On trouve justement au bas de la copie d'un procès-verbal conservée dans les archives de la Loge « de Saint Jean » de Metz un très beau sceau présentant un aigle à deux têtes. Ce document est daté du 25 avril 1763 et il n’est pas indifférent que le signataire en soit le frère Le Boucher de Lénoncourt. On le connaît en effet comme l’un des principaux promoteurs du grade de Kadosh dans les années 1760. Ce sceau présente donc très probablement l’iconographie première de l’aigle à deux têtes en Maçonnerie. Peut-on attribuer la réalisation de ce sceau à Augustin Pantaléon, l'une des personnalités du cénacle animé par Le Boucher de Lénoncourt, qui exerçait la profession de graveur ? Nous aurions donc là, à la fois le dessin originel de l'aigle à deux têtes dans l'Ordre maçonnique et son auteur !
Dans un courrier confidentiel à Willermoz, Meunier de Précourt révèle l'enseignement secret du grade de Grand Inspecteur Grand Élu ou Chevalier Kadosh : les francs-maçons sont en fait les descendants de « ces fameux infortunés T....... [Templiers] ». Il y ajoute une glose sur l'emblème du grade :

« L'aigle portant un poignard dans ses serres avec ces mots : Neccum Adonay, Vengeance à Dieu, nous représente les dernières paroles de Jacques de Molay, dernier Grand Maître, quand il ajourna le pape et le roy ; ajournement terrible vérifié par l'événement. L'aigle, l'animal qui plane le plus haut dans les airs et le seul qui fixe le soleil, est le juste emblème de cet infortuné vieillard »

Dans la lettre suivante où Meunier de Précourt entreprend d'exposer dans le détail les liens entre les Templiers et les Chevaliers G.I.G.E. , l'explication est un peu différente. Ce sont en effet les Templiers survivants au supplice qui :

« Comme l'aigle est le Roy des oiseaux et le seul qui regarde fixement le soleil, ils le prirent pour devise en l'armant d'un poignard dans les serres, comme pour demander justice à la divinité d'un aussi horrible attentat »

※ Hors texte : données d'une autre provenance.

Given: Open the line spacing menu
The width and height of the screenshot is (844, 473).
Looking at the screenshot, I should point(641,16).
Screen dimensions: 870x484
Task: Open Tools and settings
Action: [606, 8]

On doit noter que ces explications n'éclairent pas sur le caractère éployé de la dite aigle. Peut-être celui-ci devait-il contribuer à assurer la préséance du Kadosh sur un autre grade apparu à la même époque et qui allait contester au Chevalier G.I.G.E. le rôle terminal de Nec plus Ultra de la maçonnerie : le Chevalier de l'Aigle Rose-Croix. La symbolique de l'aigle – monocéphale – y joue en effet un rôle. Mais peut-être, tout simplement, l'aigle à deux têtes, dont les qualités chevaleresques et de souveraineté appartenaient au fond commun de la symbolique occidentale, apparut-il particulièrement adapté pour ce grade auquel « Tous les [autres… devaient être] subordonnés » ; grade qui en conséquence se voulait porteur des plus précieuses révélations de la Maçonnerie et aspirait à gouverner l'Ordre.
Toujours est-il que le G.I.G.E. ou Chevalier Kadosh allait connaître une grande fortune dans la Maçonnerie française des années 1760 et avec lui son emblème, l’aigle à deux têtes. Ainsi, dès 1762, les dignitaires de la Grande Loge des Maîtres de Paris, dite de France, avec à sa tête le substitut du Grand Maître, Chaillon de Jonville, s'annoncent « décorés du Grade par Excellence de G.I.G.E. ». Tous les rituels manuscrits de G.I.G.E. ou Chevalier Kadosh qui nous sont parvenus présentent l’aigle à deux têtes comme l'emblème du grade. Celui-ci se trouve ainsi associé au Nec plus Ultra de la Maçonnerie et devient donc, de fait, le symbole d'une fonction dirigeante dans la Première Grande Loge de France.